In the run up to Uganda’s 55th independence anniversary celebrations scheduled for October 9, 2017, Business Focus will be running stories about the economic progress the East African country has made.
Uganda attained independence from Britain on October9, 1962. And to attain full economic independence, the then President Idi Amin expelled foreigners especially from Asia in 1972 and nationalized their businesses.
However, 55 years later, economic independence remains a distant dream.
The country not only largely depends on foreign imported goods, but also much of the country’s tax revenue comes from foreign owned companies.
For example, in 2016, Uganda spent US$4,325.66m (about Shs15.5 trillion) on imports, down from US$4,955.39m (about Shs17.8 trillion) in 2015.
On the contrary, Uganda earned US$2,921.25m (about Shs10.5 trillion) in 2016, up from US$ 2,667.19m (Shs9.6trillion) in 2015.
Additionally, Uganda has continued to borrow largely from external sources to finance her budget.
Uganda’s public debt has increased to Shs34trillion according to the ‘State of the Economy June 2017’ report released by the Bank of Uganda (BoU).
“The provisional total public debt stock (at nominal value) as at end May 2017 stood at Shs34.0 trillion, an increase of 14.1 per cent relative to June 2016 and 16.7 per cent in the same period a year ago. It comprised Shs21.1 trillion (USD 5.7 billion) in external debt, commanding a dominant share of 62.4 per cent of the total public debt, and Shs12.7 trillion in domestic debt,” the report obtained by Business Focus reads in part.
This money is largely used to finance huge infrastructural projects like roads and dams that are also constructed by foreign companies.
Worse still, in 55 years, Uganda hasn’t nurtured many strong indigenous companies to support the economy; it is literally surviving on the mercy of foreign owned companies.
In early 2016, President Yoweri Museveni released a list of Uganda’s top 100 tax payers and a close analysis indicates that over 90% were foreign owned.
This means the figures used were for 2015. Key sectors of the economy including banking, telecommunications and manufacturing are all dominated by foreign owned companies.
That’s not to say these companies are bad. They employ many Ugandans and pay taxes. In fact, when they post profits, they pay 30% in Capital Gains Tax.
Thereafter, they are at liberty to do whatever they want with the money including repatriating profits.
All the top 10 tax payers are foreign owned and these are the most profitable companies in the country .
These include MTN Uganda Limited (South Africa), Nile Breweries Ltd (South Africa), Airtel Uganda Limited (India), Uganda Breweries Ltd (Kenya), Stanbic Bank (U) Ltd (South Africa), Tororo Cement Ltd (Kenya), Century Bottling Co. Ltd (United States), Bujagali Energy Limited (Switzerland), Kakira Sugar Limited and Umeme Limited.

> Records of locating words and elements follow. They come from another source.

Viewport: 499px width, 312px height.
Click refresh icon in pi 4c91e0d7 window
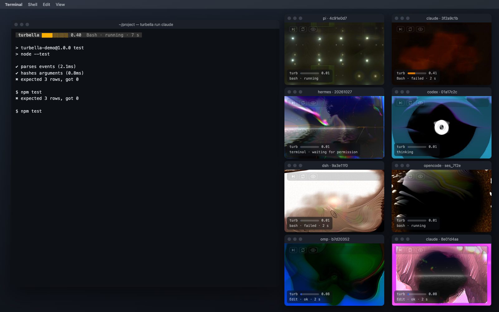click(x=303, y=29)
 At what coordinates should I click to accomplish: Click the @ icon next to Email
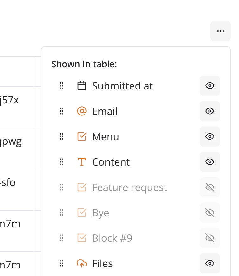(x=82, y=111)
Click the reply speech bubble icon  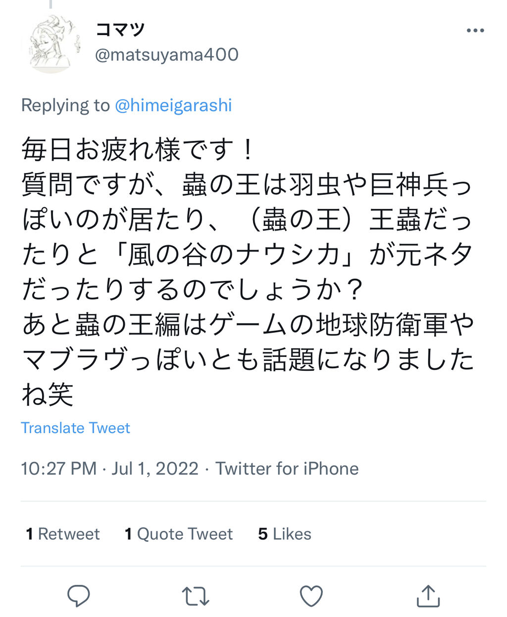click(78, 596)
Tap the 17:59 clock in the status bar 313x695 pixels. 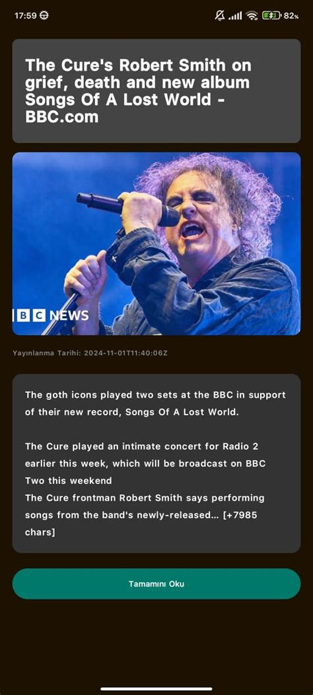pyautogui.click(x=25, y=16)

The challenge with foreign owned companies is that they can easily relocate their business to better markets.
For example, Global brands that have been operating in Uganda for many years such as AON, AIG and British Airways have all quit, citing a small market (inadequate demand).
The failure by Uganda to build strong ingenious companies in 55 years leaves a lot to be desired.

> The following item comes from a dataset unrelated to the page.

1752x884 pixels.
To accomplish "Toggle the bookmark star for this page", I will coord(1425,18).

In banking sector, all major banks are foreign owned. Out of 24 banks operating in Uganda, only three including Centenary Bank, Housing Finance Bank and Finance Trust Bank are locally owned.
The three systemically important banks; Stanbic, Standard Chartered and dfcu Bank are foreign owned.
A systemically important bank is one whose failure might trigger a financial crisis. They are colloquially referred to as “too big to fail”.
The problem with this kind of structure is that these banks become like a cartel so much that they dictate the market. Unlike in Kenya where government capped interest rates because majority banks are indigenous, such a policy may be hard to implement in Uganda where majority banks are foreign owned.
Shockingly, history shows Uganda hasn’t made efforts to support and grown indigenous banks.
Crane Bank, National Bank of Commerce, Co-operative Bank,, Greenland Bank, Teefe Bank and Gold Trust Bank have all collapsed without much effort to save them. International Credit Bank was also closed. Uganda Commercial Bank was sold to Stanbic while Barclays Bank acquired Nile Bank Uganda Limited in 2007.
In conclusion, Uganda doesn’t have a clear policy on how to nurture, grow and sustain indigenous companies. The recent Buy Uganda, Build Uganda (BUBU) policy is a step in the right direction, but more needs to be done in reducing the cost of doing business if local companies are to compete with imported goods. More importantly, government has concentrated its efforts on wooing foreign investors at the expense of potential local investors.
Many successful local investors haven’t received much government support.
This state of affairs raises one key question: Was Uganda’s independence hurried?